The guidance issued by the Article 29 Working Party of privacy regulators from the 28 EU member countries focuses on how the European Commission, the EU’s executive arm, should assess the adequacy of foreign privacy laws under the new EU General Data Protection Regulation taking effect in May 2018.
Countries, or particular governmental data-sharing programs within a country, will have to aim for the higher user consent, new mandatory data breach notification rule, and other raised standards of the GDPR.
“What is clear is that the guidance seeks to raise the bar with regard to adequacy findings, in that new adequacy findings will have to adhere to a GDPR level standard,” Alex van der Wolk, a privacy partner at Morrison Foerster LLP in Brussels, told Bloomberg Law.
A country’s privacy laws must include, among other things, principles to protect sensitive data; allowable purpose restrictions for using data; limits on how long data may be stored; data security rules; and individual rights to access and correct their collected personal information.

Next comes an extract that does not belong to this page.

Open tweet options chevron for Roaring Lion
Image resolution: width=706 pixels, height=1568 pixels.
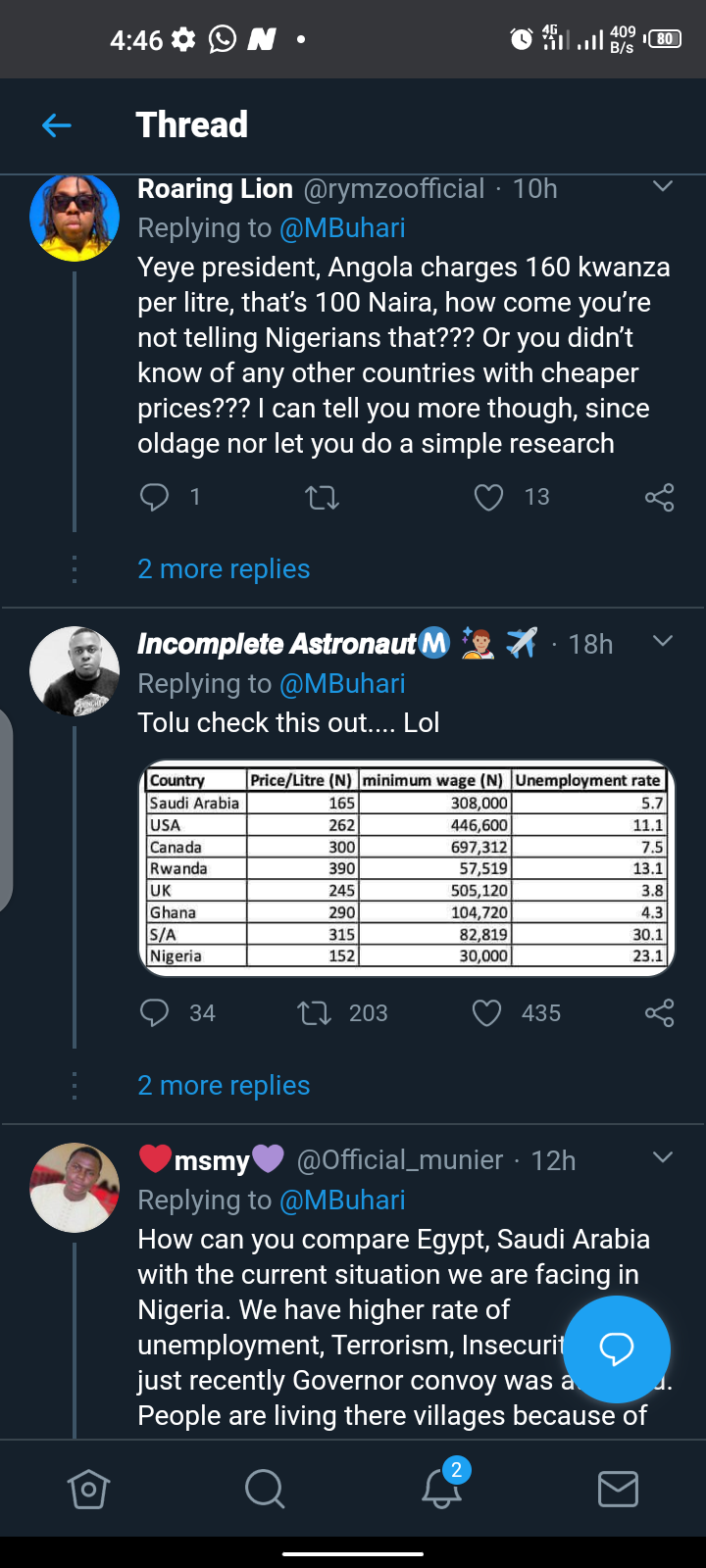coord(663,186)
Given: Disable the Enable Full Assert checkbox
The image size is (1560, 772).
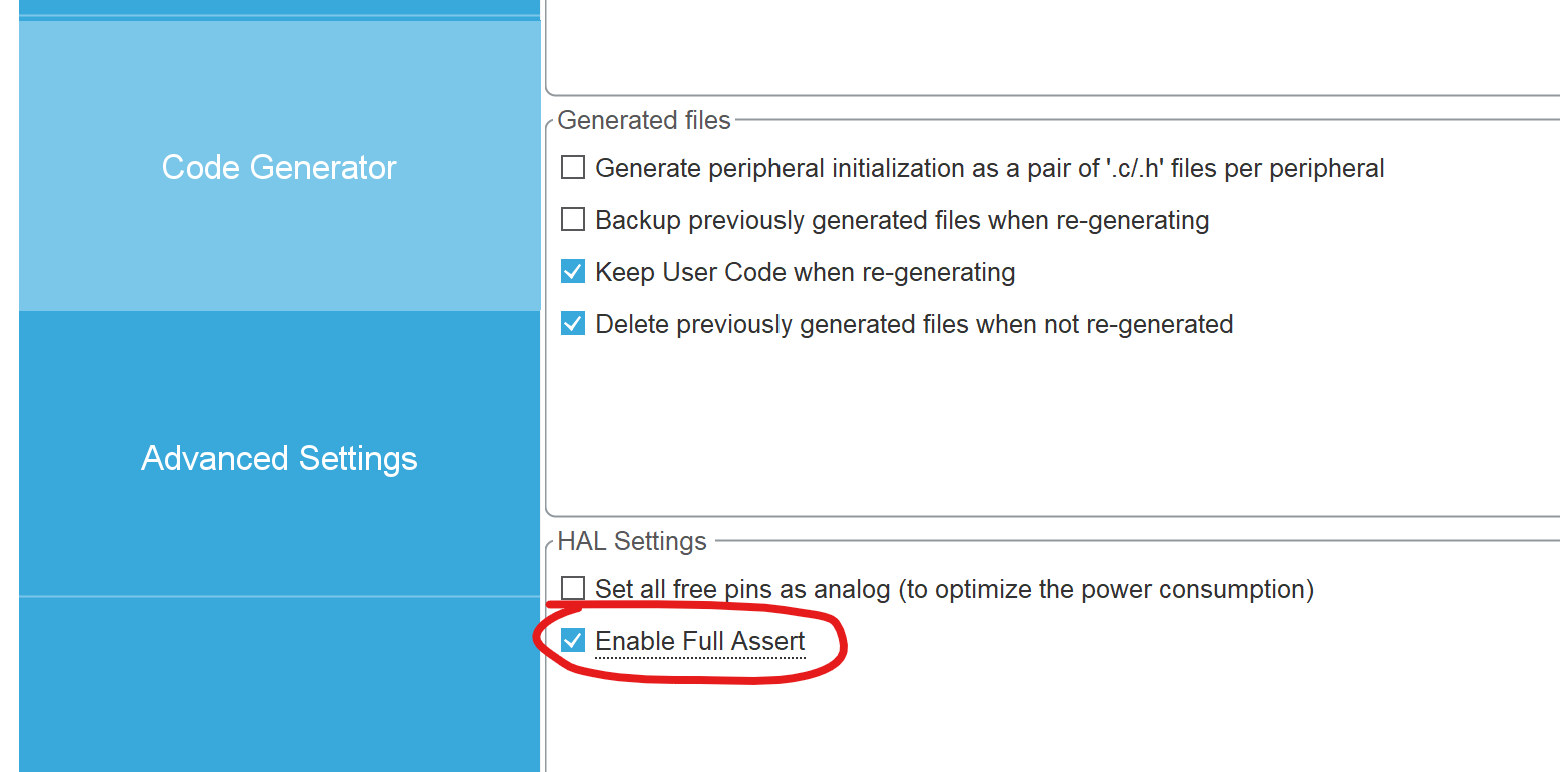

Although laws and implementing rules promising privacy protection are important in determining adequacy, a country must have a strong and efficient privacy enforcement scheme, the guidance stated.
The guidance said that in order to be found adequate, the enforcement regime of a country must have:
- competent independent regulators that monitor and enforce compliance with privacy laws;
- a high degree of accountability and awareness of obligations among companies that control the collection and use of data;
- obligations on companies that collect, control, or process data to demonstrate compliance with the privacy regime; and
- support for individuals seeking to exercise their rights and rapid and effective redress for infringements of those rights.
The bottom line is that countries can’t just talk the privacy talk, they must walk the privacy enforcement walk, Peter Van Dyke, privacy partner at Allen & Overy LLP in Brussels, told Bloomberg Law.
Japan and South Korea are in the process of seeking privacy adequacy approval from the commission.
The Court of Justice of the European Union, the EU’s highest court, has determined that countries must have privacy laws that are “essentially equivalent” to the EU in order for the commission to allow the data of EU citizens to be transferred out of the EU to third countries.
Given the new GDPR standards, it is possible that an earlier adequacy decision could be reversed, Van Dyke said. But even if a country lost its privacy adequacy status, data flows wouldn’t need to stop because companies could rely on other data transfer mechanisms, such as standard contractual privacy clauses approved by the EU, he said.
The EU recognizes the privacy regimes of Andorra, Argentina, Canada, the Faeroe Islands, Guernsey, Israel, the Isle of Man, Jersey, New Zealand, Switzerland, and Uruguay as adequate to protect the personal data of EU citizens. In addition, the EU considers data transferred under the EU-U.S. Privacy Shield data transfer pact and certain airline passenger name data transfer agreements to be adequately protected.
The working party guidance said the group will continually monitor the laws of countries that have received an adequacy decision, and the guidance on the adequacy will be continually reviewed and updated when necessary.